--- Exercise aim ---
Among the records below, which lines contain the string "icon"? Report them.

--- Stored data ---
Start of Block

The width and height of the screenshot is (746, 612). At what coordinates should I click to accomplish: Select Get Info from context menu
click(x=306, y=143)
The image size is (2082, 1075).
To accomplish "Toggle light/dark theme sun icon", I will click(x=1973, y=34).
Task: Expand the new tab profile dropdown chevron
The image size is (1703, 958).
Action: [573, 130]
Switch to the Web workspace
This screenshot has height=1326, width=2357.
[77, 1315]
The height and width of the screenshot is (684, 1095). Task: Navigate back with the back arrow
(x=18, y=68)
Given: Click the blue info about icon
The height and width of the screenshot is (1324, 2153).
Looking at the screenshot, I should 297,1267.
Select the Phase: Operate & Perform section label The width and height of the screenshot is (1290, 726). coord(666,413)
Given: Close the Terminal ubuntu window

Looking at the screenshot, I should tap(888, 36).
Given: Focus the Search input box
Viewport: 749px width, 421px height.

End of Block

--- Result for this task ---
To accomplish "Toggle light/dark theme sun icon", I will click(x=1973, y=34).
Given: Click the blue info about icon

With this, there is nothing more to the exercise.